Collins turned and looked at Janson. “Why don’t you come inside?”
“Aren’t you going to frisk me?” Janson asked, in a tone of indifference. He was
surprised at how unruffled Collins seemed, and was determined to match his calm.
“See what weapons I might have on me?”
Collins laughed, and his solemnity broke for a moment. “Janson, you are a
weapon,” he said. “What am I supposed to do, amputate all your limbs and put you
in a vitrine?” He shook his head. “You forget how well I know you. Besides, I’m
looking at somebody who has folded his arms beneath a jacket, and that bulge a
foot below his shoulder is quite likely a handgun, aimed at me.
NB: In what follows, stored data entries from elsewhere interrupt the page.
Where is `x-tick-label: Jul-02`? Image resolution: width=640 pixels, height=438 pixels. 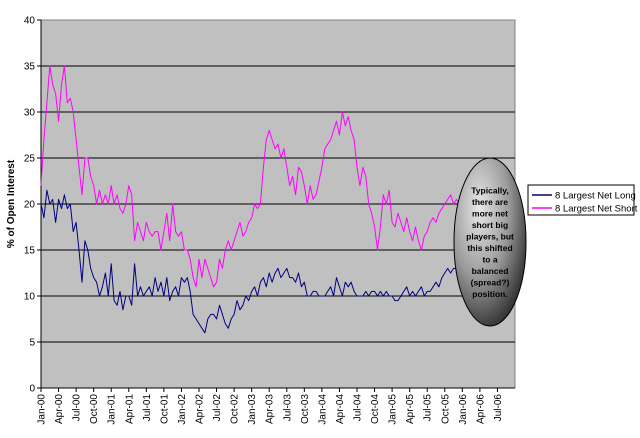
x-tick-label: Jul-02 is located at coordinates (218, 408).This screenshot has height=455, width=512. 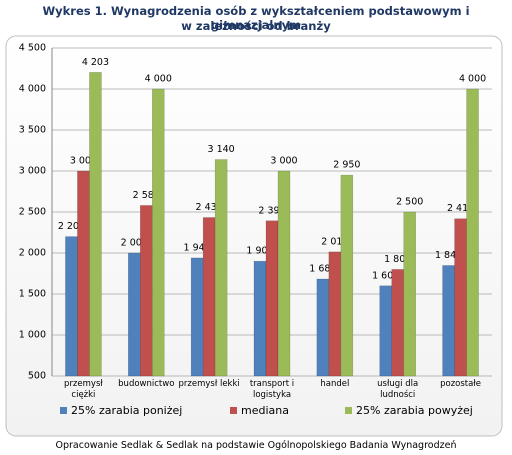 What do you see at coordinates (260, 252) in the screenshot?
I see `value-label: 1 900` at bounding box center [260, 252].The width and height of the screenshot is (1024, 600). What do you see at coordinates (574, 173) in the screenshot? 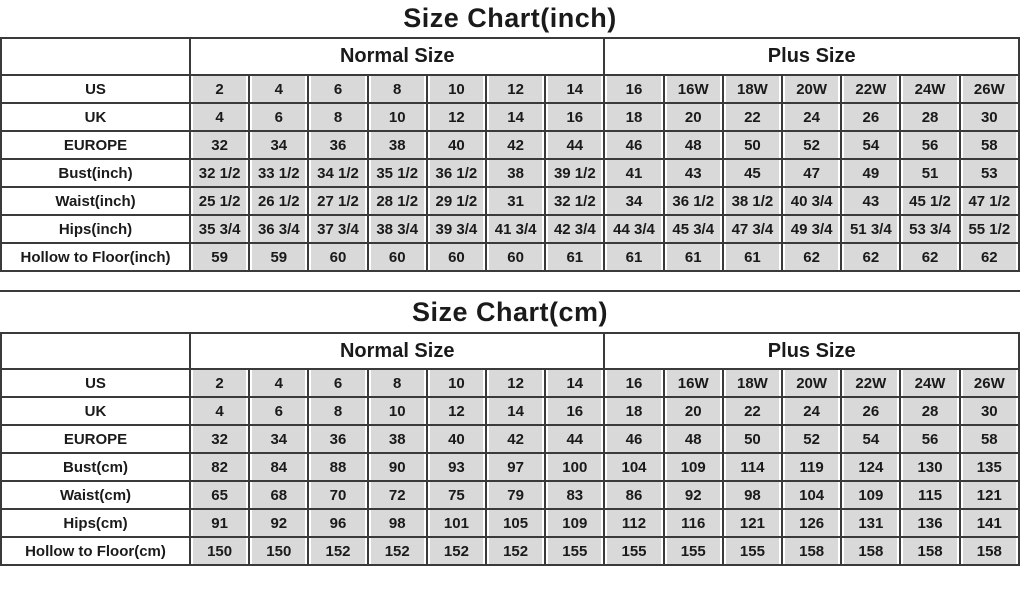
I see `size-cell: 39 1/2` at bounding box center [574, 173]. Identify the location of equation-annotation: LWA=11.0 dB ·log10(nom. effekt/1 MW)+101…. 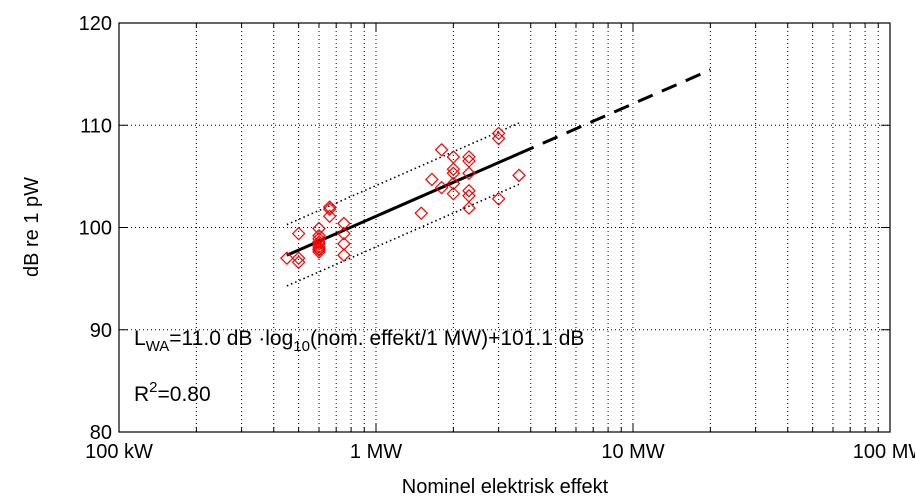
(359, 341).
I’m guessing you
took it off of Ambrose. Young kid, reasonably well trained, but not the sharpest
knife in the drawer.”
Janson said nothing but kept his finger on the trigger. The M9 would shoot
easily through the fabric of his jacket: Collins was a mere finger twitch from
death and he knew it.
“Come along,” Collins said. “We’ll walk together. A peaceable dyad of
vulnerability. A two-man demonstration of mutual assured destruction, and the
deep comfort the balance of terror can bring.”
Janson said nothing. Collins was not a field agent; he was no less lethal in his
way, but through more mediated channels. Together, they traipsed over a
boardwalk of silvery, weathered cedar and into Collins’s house. It was a classic
seaside cottage, probably of early twentieth-century construction: weathered
shingles, small dormers on the second floor. Nothing that would attract much
attention, not at a casual glance, anyway.